The next day we decided we'd dink around to one of the islands that's supposed to have one of the nicest sand beaches
around. As it was such a long way - over 2 1/2 miles - we decided we'd take the boats and anchor in a cove between
two islands. If it was nice we'd anchor for the night here. Turned out that the swells were just all wrong and it was like
a washing machine in the cove as the day progressed with the swells wrapping around each side of the island and
meeting at the anchorage. We anchored there just for the afternoon and we took Doug's dink into the white sand beach
that NORMALLY had a smooth landing. Doug took the challenge admirably (no pun intended) and careened us onto the
Next stop was Careyes. What a place! It's a small rolly anchorage but it's all worth it. Rains (author of a couple of guide
books on Mexico) says there's room for "6 very cooperative boats" and he means it! Of the three little coves only one is
really decent for anchoring. All around the anchorage are colorful (bright magenta, blue, yellow, green) spanish style
houses built into the rock. Spectacular site! We went ashore to the Hotel Careyes (formerly Hotel Bel Air) and had
drinks lounging in these massive cushions overlooking the anchorage with our boats and the setting sun. Sipping
margaritas and munching on killer camarones ceviche cocktail. Indescribably delicious! Doug & Joe went back to the
boats to get more decent clothing for dinner there. Yummy food and after changing back into our bathing suits for our
beach departure from the hotel to our boats (wisely so) the "4 drunks in a dinghy" made it safely home to their boats.
Soaking wet, but never mind.
We spent the next day at Club Med in Careyes. Sad goodbyes to Doug & Jerry as it was time for them to return to P.V.
so Jerry could catch his flight back to the work-world. We both really enjoyed their company. Jerry, Doug's partner, had
never taken a vacation before OR been on a boat. He taught us a lot during his learning process.
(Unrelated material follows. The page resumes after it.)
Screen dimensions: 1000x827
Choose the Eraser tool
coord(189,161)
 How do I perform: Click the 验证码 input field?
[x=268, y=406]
That a lazarette was
really a "bench" and that the settee was really a "couch" and much more. Once again goodbyes to great people that you
never know when you'll see them again. I'm sure that reunions are wonderful with all the people that we've had to say
goodbye to and move on.
Next for us was Tenacatita. It's a small bay with a river that dumps into it. You can take your dinghy up the river (about
3 1/2 miles) and it's filled with birds and beautiful vegetation. Very peaceful spot, that is after you've mastered beach
landings. We only went through 2 shear pins on our prop before we got it down and boy, were some of them
spectacular! Our little hard dink with it's pointed bow just cuts through the waves even when they sneak up on you. Even
got air-bound on one and everyone was open-jawed on the shore as they watched. Wished we could have sold tickets on
that one! We spent the last day cleaning the bottom of our boat. Didn't realize how quickly the stuff accumulates on the
bottom. It had slowed us down by a 1 1/2 kts! After that we've tried to keep up with it better as it's pretty miserable to
do it all in one day when it's like that!
It was getting to be that time to head home again for me to do my work, so we pulled into the Barra de Navidad Marina
to fly home from Manzanillo. This time it was going to be short.